Store fire caught before catastrophe
Smoke- and fire-damaged Seaside Home, an upscale home design store and atelier at 7509 Girard Ave., has one of its neighbors to thank for their business sustaining $200,000-plus in damages to structure and contents rather than being a total loss.
The Seaside Home fire was reported around 3:30 a.m. on Friday, June 20, said a San Diego Fire-Rescue Department dispatcher. Flames burned the store’s roof and part of its attic, the dispatcher said, adding that it took firefighters about 40 minutes to knock down the blaze.
Chance, and a good sense of smell, led computer technician Shaun Salehyan, employed with PC Help Desk at 1010 Pearl St., Suite 10, which shares the same building as Seaside, to first detect the fire at the La Jolla furniture store and then report it.

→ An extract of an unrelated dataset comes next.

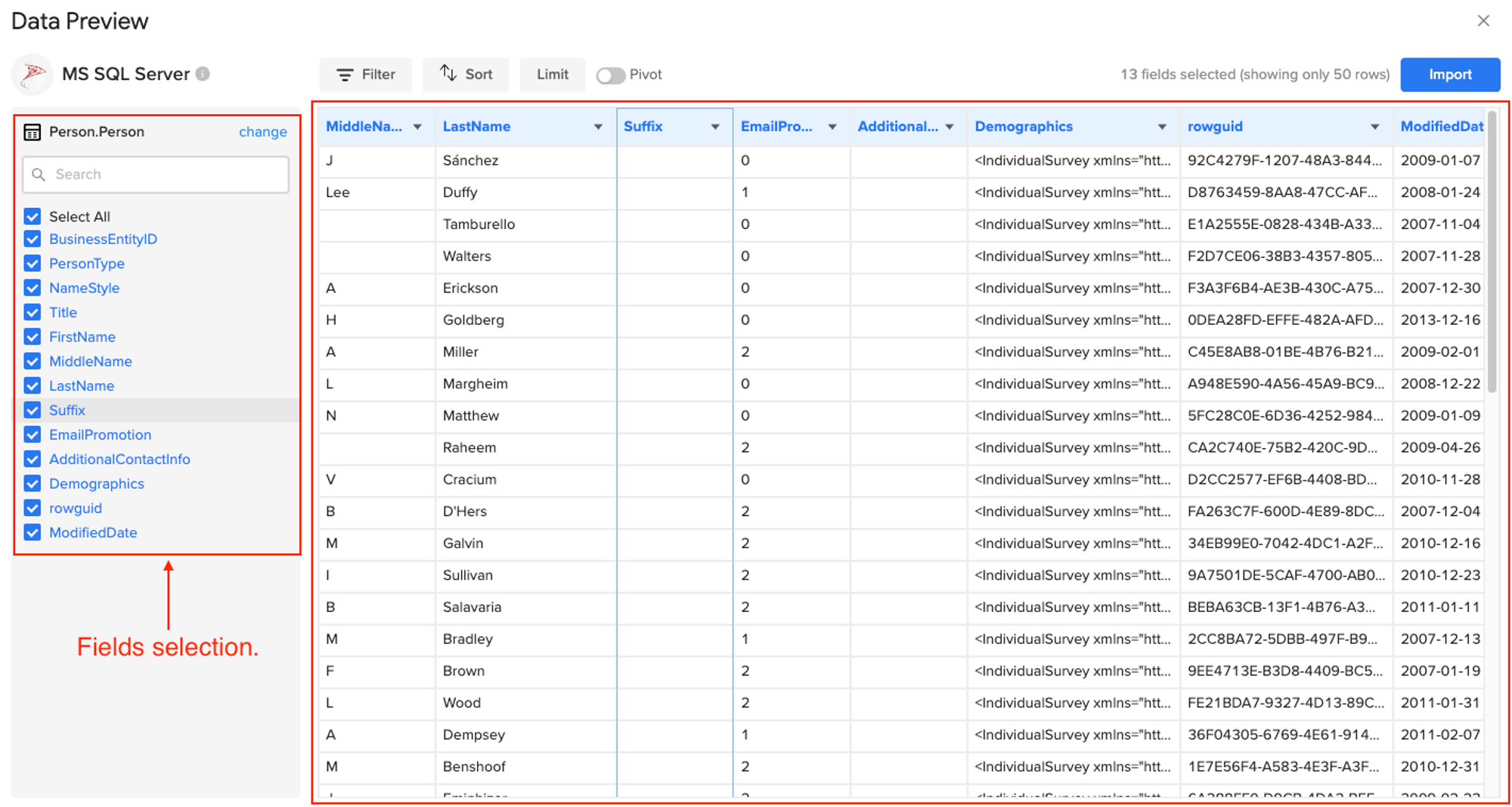Close the Data Preview dialog
The width and height of the screenshot is (1512, 807).
[x=1483, y=20]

“I happened to be attending a birthday party for a friend at The Living Room (coffee lounge at 1010 Prospect St.),” said Salehyan, who commutes to work from Tierrasanta, “and on the way home about 2:30 a.m. I decided to stop in at the office to check to see if our neon light had been turned off, grab a book and see if there were any computers that needed to be taken care of. I smelled smoke and I looked around the office, but didn’t see anything.”
Salehyan went outside the building to check for smoke, but it was so foggy he still couldn’t detect anything. Undaunted, he decided to go up on the roof of the building accessed by a trap door inside his boss’s office. “I said to myself, ‘Check one more time,’ ” he said. “When I got to the top I saw that one corner section of the building was just blazing, so I rushed down and called the fire department.”
Due to the weather conditions at the time and the fact that it was 3:30 a.m. by that time, responding firefighters told Salehyan he almost certainly saved the building - and the day - through his tenacious curiosity and fortuitous timing. “A fireman told me if I hadn’t smelled it and realized it was a fire,” said Salehyan, “that with the fog, probably no one would have noticed it until 5 or 6 a.m., and by that time the building would have been gone.”
The computer technician added that a power line near the building was also in danger of igniting an electrical fire which could have further spread the blaze.
“It was just a coincidence that I happened to be there,” noted Salehyan. “I’m usually not in La Jolla at that time.”
Salehyan added the latest wildfire outbreak last October, in which his Tierrasanta residence was threatened, has taught him that “you might as well be safe, than sorry.”
Damage to La Jolla’s two-story Seaside Home business sustained an estimated $100,000 to its structure. There were no injuries as the business was unoccupied in the wee hours of the morning.
Sheryll Jackman, owner of Seaside Home Corporation, which includes two other stores in the county, said her La Jolla store reopened later the same day of the blaze. “We had to replace the door that the firemen broke into,” Jackman said, “but there were so many people who wanted to come in, we decided to reopen.”
Jackman said her business was fully insured, but added the smoke and water damage was extensive. “We lost $150,000 of product,” she said, “and we have to fix the building.”
Concerning the cause of the blaze, Jackman passed along what she was told by fire investigators. “The building was being reroofed and it was mops covered with tar that were left that had gotten hot during the day that ignited spontaneously and the ocean breezes spread it,” she said she was told.